« Quelle est ta nationalité ? Tu es palestinien ou bien égyptien ? » Un officier habillé en civil intimide un jeune supporteur de foot qui a brandi un drapeau palestinien au milieu des gradins. La scène, capturée par téléphone, se déroule au stade du Caire, vendredi 26 avril, lors de la demi-finale de Ligue des champions africaine remportée par Al-Ahly SC, l’un des clubs emblématiques de la capitale égyptienne. Quelques minutes plus tard, la foule entonne en chœur des slogans de soutien à la population gazaouie.

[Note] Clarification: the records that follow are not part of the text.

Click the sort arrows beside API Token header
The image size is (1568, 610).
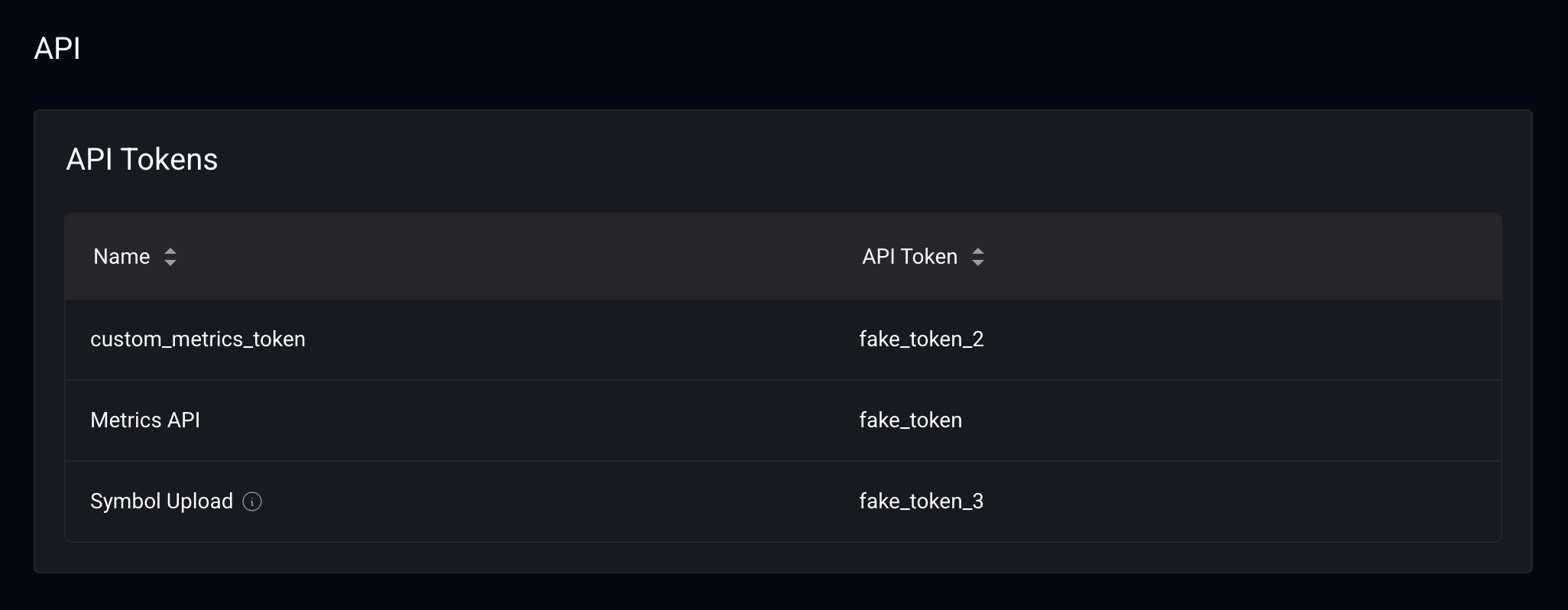tap(979, 257)
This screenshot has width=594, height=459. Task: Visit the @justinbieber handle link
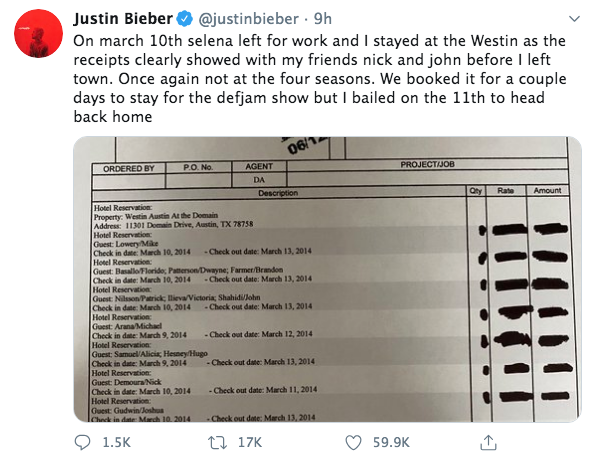(x=249, y=19)
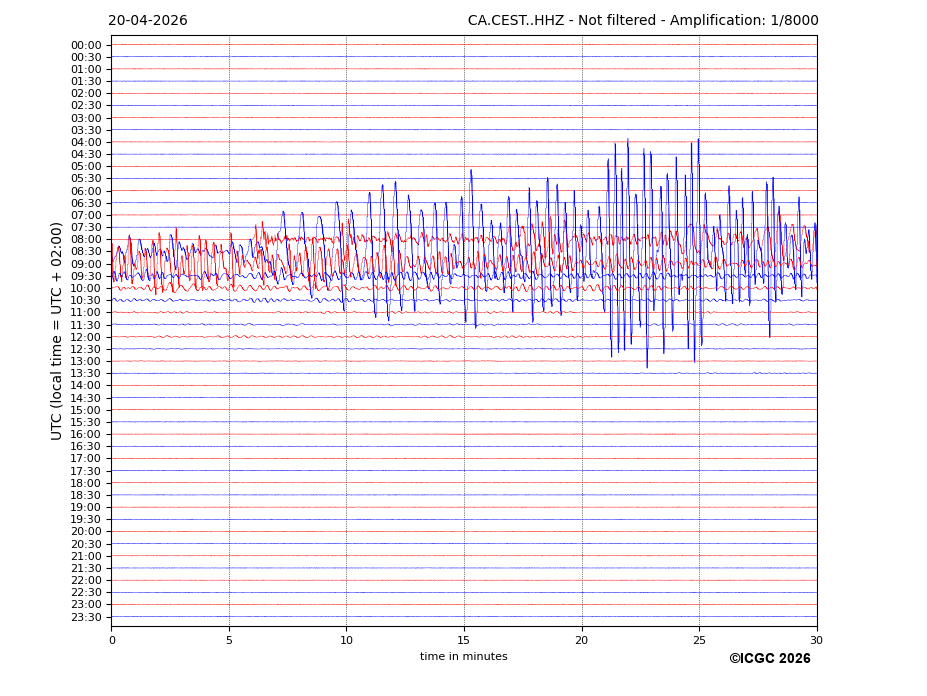The image size is (927, 696).
Task: Click the date label 20-04-2026
Action: coord(148,21)
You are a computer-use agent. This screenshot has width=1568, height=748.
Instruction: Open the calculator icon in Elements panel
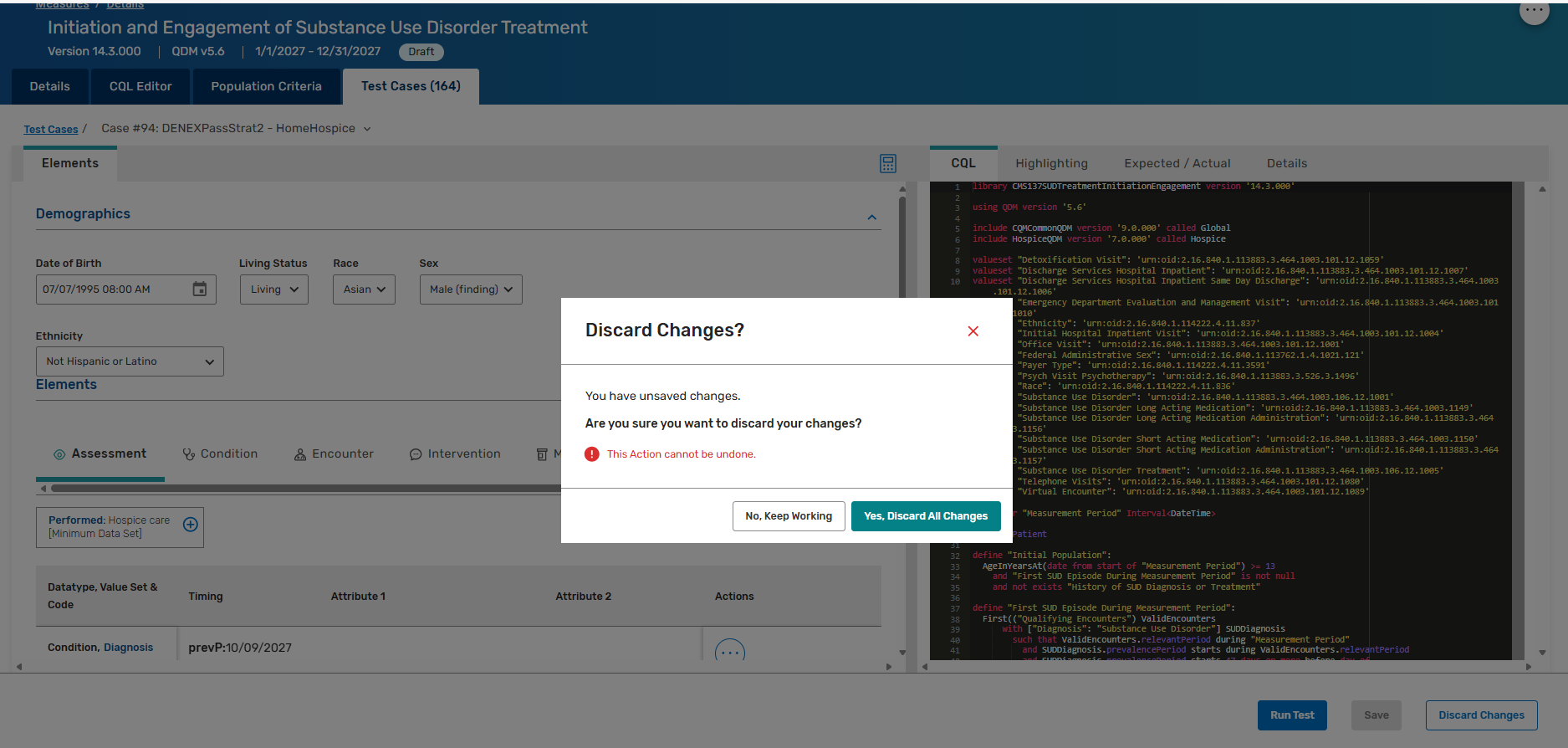pos(887,164)
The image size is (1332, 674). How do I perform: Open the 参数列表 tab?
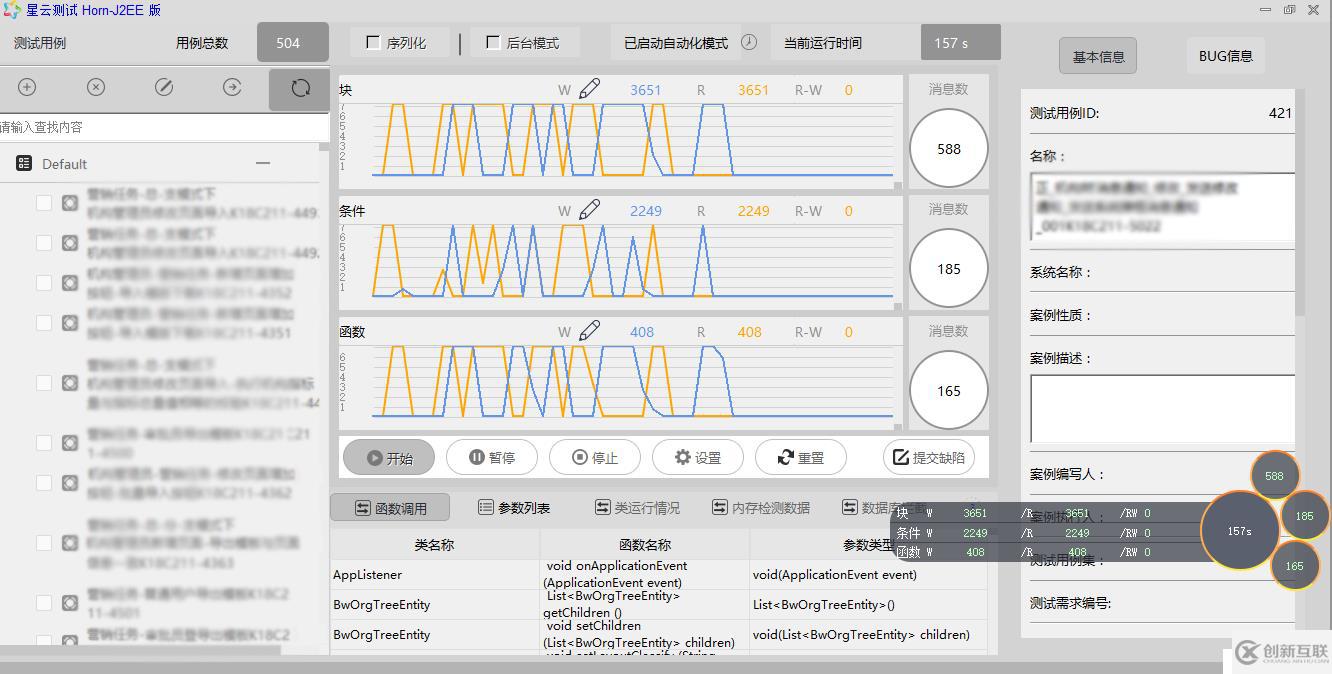(x=514, y=508)
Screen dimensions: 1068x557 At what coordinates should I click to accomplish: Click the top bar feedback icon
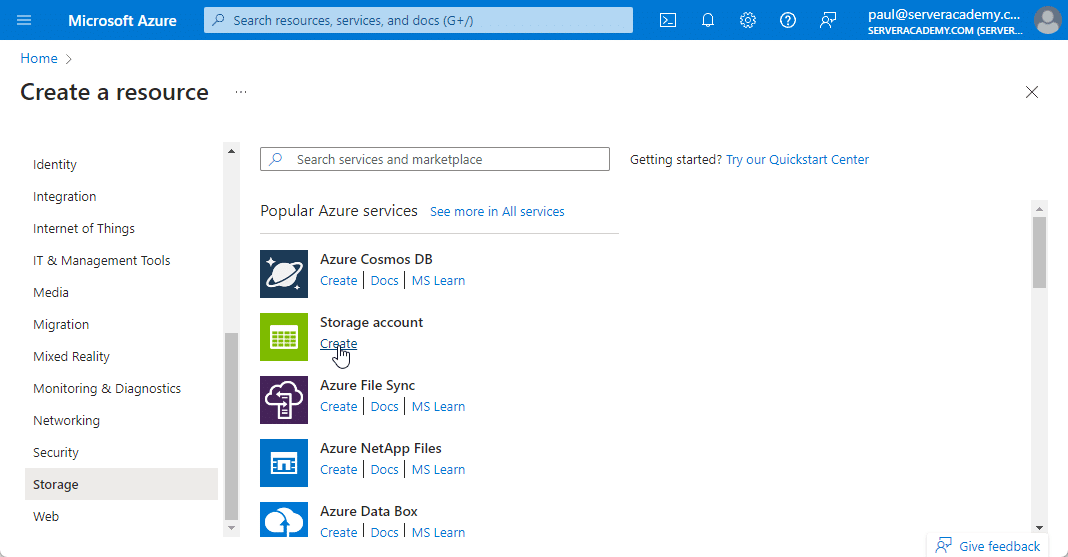828,20
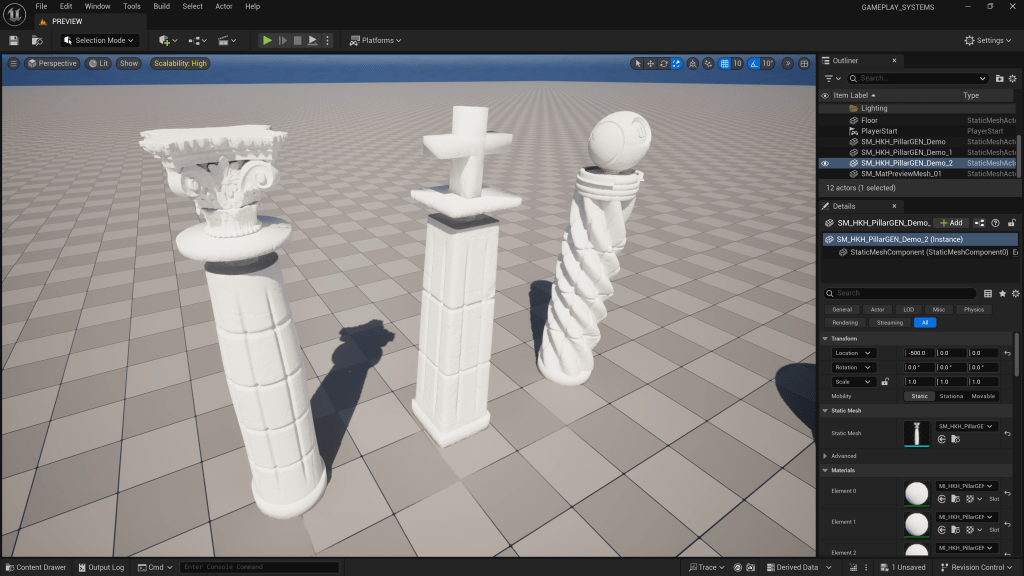
Task: Click the favorites star in Details
Action: tap(1002, 293)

Cet épisode pourrait paraître anecdotique s’il n’était pas symptomatique de l’embarras des autorités égyptiennes face au potentiel éruptif du soutien de la cause palestinienne parmi la population. Au Caire et dans toute l’Egypte, les signes de solidarité envers Gaza sont omniprésents. Des taxis affichent des stickers, des magasins arborent des drapeaux palestiniens sur leur devanture, de nombreux Egyptiens portent le keffieh. Si partout la colère des Egyptiens face à la souffrance des Gazaouis est palpable, son expression reste contenue, cantonnée aux réseaux sociaux ou aux discussions de café, par crainte de s’attirer les foudres du régime.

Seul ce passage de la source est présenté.